20-Mar-2024 01:01:14 / by Jennifer Capestany

Jennifer Capestany


Healthcare insurance providers are navigating new ground and capitalizing on new opportunities made possible through artificial intelligence. AI can be utilized to lower costs for payers and improve the member experience as well as the overall health and well-being of members, leading to greater member satisfaction and improving trust and reputation for the payer’s brand. 

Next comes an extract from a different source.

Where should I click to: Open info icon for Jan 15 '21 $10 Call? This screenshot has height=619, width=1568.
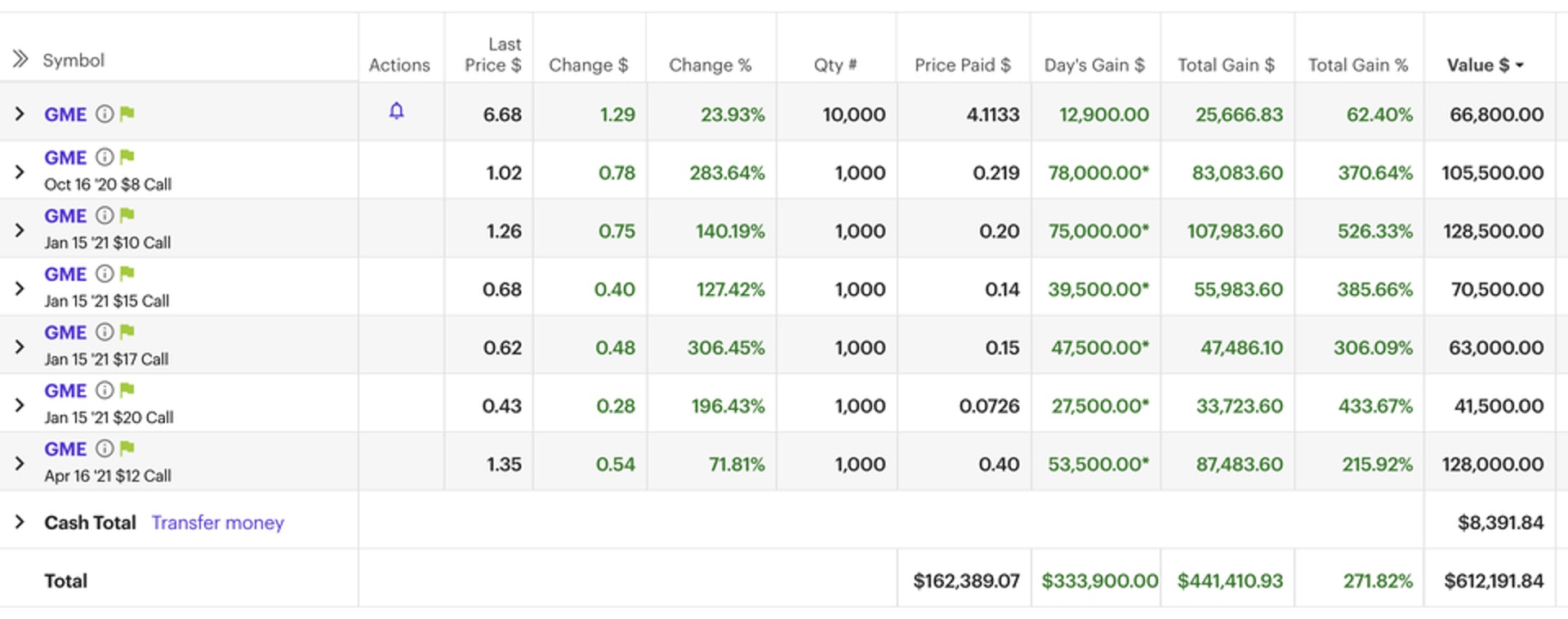pyautogui.click(x=105, y=216)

There are many ways to leverage machine learning in the healthcare insurance space. We’ll focus on three major areas: claims processing, including limiting fraudulent payments, member engagement, and streamlining operations to reduce costs. 

Claims Processing Automation 

Claims processing has long been one of the most labor-intensive areas for healthcare payers. Manual review of health insurance claims can be eliminated or significantly reduced through the use of AI and machine learning. 

1. Claims Review and Processing:

AI is already being used in claims processing to minimize the need for human involvement. Through Natural Language Processing (NLP), technology can be used to extract the necessary information from submitted claims and medical records, to verify the accuracy and validity of claims. This “first pass” can automate approval for the majority of claims, increasing the speed of the claims review process (by 75% in one study)1 and improving member satisfaction. 

2. Predictive Analytics:

A recent study of health insurance claims processed by a mid-sized payer (1.5 million members) found that 70% of all claims were flagged as unusual, requiring manual review2. Machine learning can take aggregated data from how such claims were handled and create a dynamic response, rather than relying on static rules that may not accurately assess each situation. An Accenture study found that by utilizing predictive analytics in claims processing, insurance payers could save $15 million per 100 full-time employees over 18 months3 

3. Fraud Detection:

Correctly detecting fraudulent claims is a top priority for insurance payers. Incorrectly rejecting a claim as fraudulent can result in delays in necessary treatment, create a financial burden for patients, and may result in a loss of trust and a damaged reputation for insurance payers. However, failing to flag and reject fraudulent claims means increased costs and diminished resources.  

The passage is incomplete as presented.